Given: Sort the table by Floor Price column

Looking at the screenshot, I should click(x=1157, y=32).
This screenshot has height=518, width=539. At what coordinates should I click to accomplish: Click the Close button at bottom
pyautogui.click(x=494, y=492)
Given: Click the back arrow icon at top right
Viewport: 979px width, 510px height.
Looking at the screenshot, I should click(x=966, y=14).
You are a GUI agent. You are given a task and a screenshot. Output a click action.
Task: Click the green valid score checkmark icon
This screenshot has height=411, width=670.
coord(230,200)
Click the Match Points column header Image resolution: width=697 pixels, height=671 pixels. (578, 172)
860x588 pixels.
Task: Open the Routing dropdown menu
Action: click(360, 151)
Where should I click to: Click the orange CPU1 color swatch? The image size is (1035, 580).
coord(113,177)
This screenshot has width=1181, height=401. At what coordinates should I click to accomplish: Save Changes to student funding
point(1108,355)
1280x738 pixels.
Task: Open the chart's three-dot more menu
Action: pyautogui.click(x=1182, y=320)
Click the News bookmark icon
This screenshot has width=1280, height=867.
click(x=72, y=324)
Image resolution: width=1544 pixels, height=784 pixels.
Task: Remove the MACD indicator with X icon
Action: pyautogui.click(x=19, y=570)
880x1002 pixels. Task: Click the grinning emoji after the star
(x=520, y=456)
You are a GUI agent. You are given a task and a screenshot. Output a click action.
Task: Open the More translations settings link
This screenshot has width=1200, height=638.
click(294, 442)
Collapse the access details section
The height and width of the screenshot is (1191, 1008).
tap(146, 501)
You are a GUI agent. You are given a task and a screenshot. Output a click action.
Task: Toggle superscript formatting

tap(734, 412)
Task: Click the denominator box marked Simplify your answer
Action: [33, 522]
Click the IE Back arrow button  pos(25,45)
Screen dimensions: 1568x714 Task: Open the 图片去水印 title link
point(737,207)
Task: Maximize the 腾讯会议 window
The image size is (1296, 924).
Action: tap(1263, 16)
========
**TASK OBJECTIVE:** Each line from the one containing "Screen dimensions: 1568x714" through the last line of the material must be restated word for word, with no other text.

**FINAL ANSWER:**
Screen dimensions: 1568x714 Task: Open the 图片去水印 title link
point(737,207)
Task: Maximize the 腾讯会议 window
The image size is (1296, 924).
Action: tap(1263, 16)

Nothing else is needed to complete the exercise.